Rifai Lubis selaku Direktur YCMM (Yayasan Citra Mandiri Mentawai) mengatakan peraturan
daerah tanah ulayat perlu dilihat substansinya terkait pemulihan tanah ulayat di Sumatera
Barat yang sudah dikooptasi korporasi.

“Sekarang eksistensi tanah ulayat itu juga sudah parah. Ada penelitian yang menyebutkan
eksistensi tanah ulayat di Sumbar tinggal 18 persen. Yang lainnya sudah jadi HGU (Hak
Guna Usaha),”katanya.

“Karena itu menurut saya ranperda ini kearah menegakkan eksistensi itu baik yang masih
dikuasai oleh masyarakat hukum adat mau pun kepemilikan dan penguasaannya sudah
beralih. Proses pengembaliannya itu perlu diatur dalam perda ini supaya ada proses
pengembalian yang dipastikan berjalan,” katanya.

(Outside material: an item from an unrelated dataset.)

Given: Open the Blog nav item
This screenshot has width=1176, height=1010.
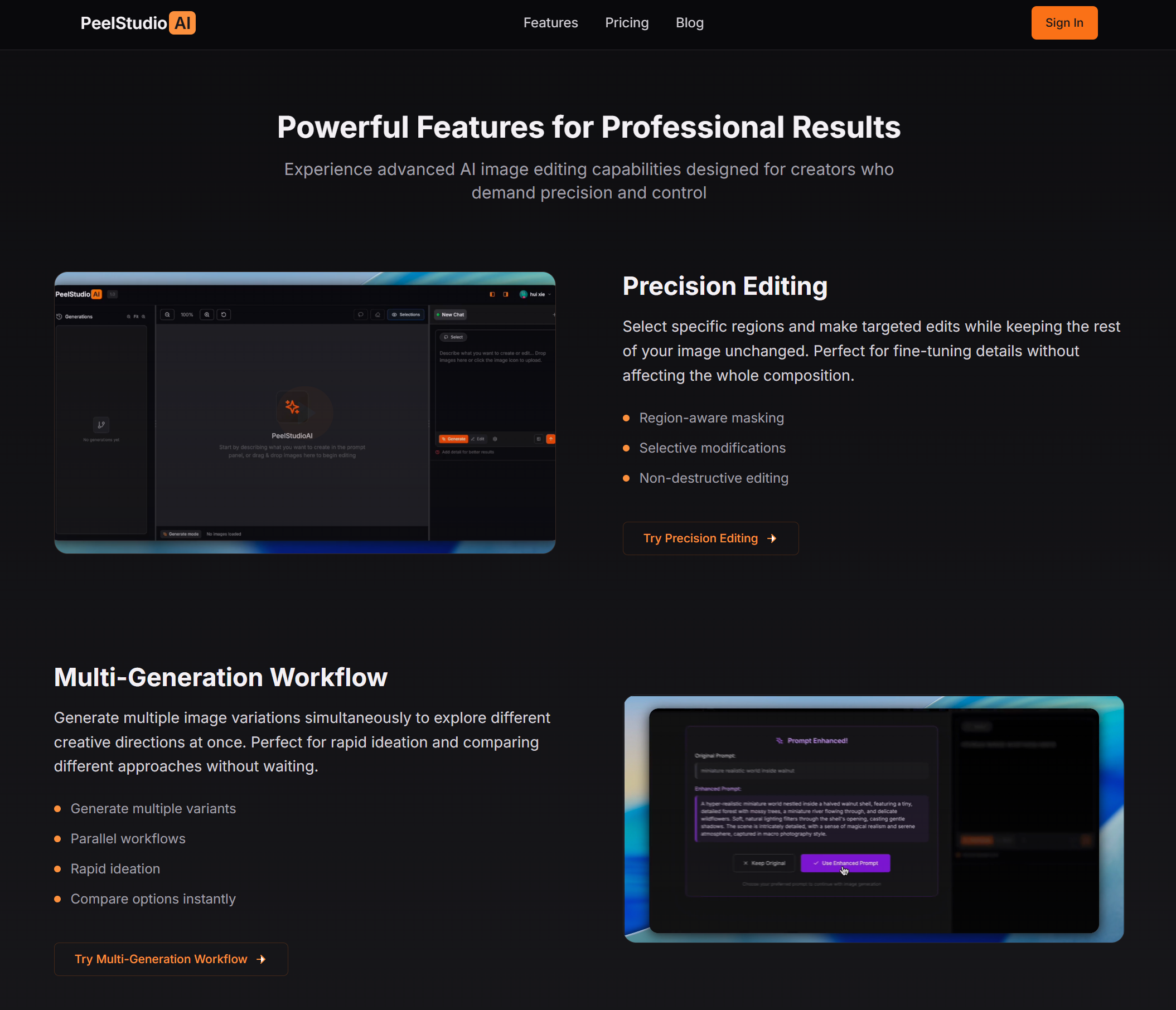Looking at the screenshot, I should pyautogui.click(x=689, y=23).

Rifai sendiri sempat mendapatkan naskah akademik. “ranperda itu tidak cukup untuk
memotret situasi  tanah ulayat yang sekarang. Jadi (ranperda) ini sudah membatasi diri
hanya mengatur penatausahaan saja. Tidak melihat fakta sosial tanah ulayat dalam kondisi
yang sekarat yang eksistensinya sudah sangat lemah, itu yang tidak dipotret dalam naskah
akademik sehingga tidak bermanfaat banyak dalam emngembalikan eksistensi,” katanya.

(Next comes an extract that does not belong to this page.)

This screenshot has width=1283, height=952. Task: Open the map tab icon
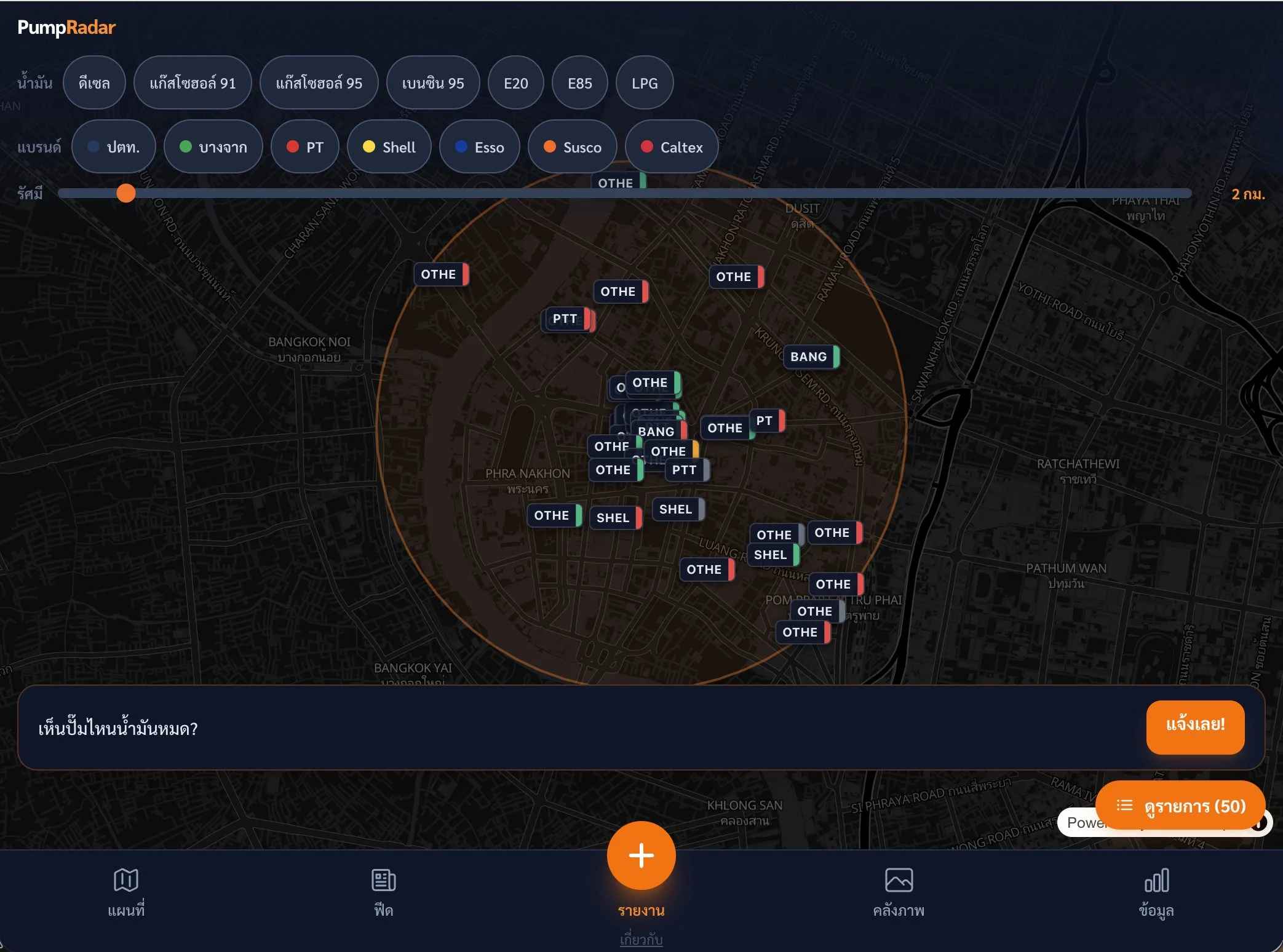126,880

Terkait sudah adanya peraturan daerah pengakuan dan penetapan wilayah adat di
Mentawai menurut Rifai belum mengakomodir tata cara administrasi pengakuan tersebut
dari pemerintah daerah. “Sehingga belum ada terdaftar di buku tanah, karena belum diatur,
jadi sebenarnya pemanfaatannya juga masih sangat umum,” katanya.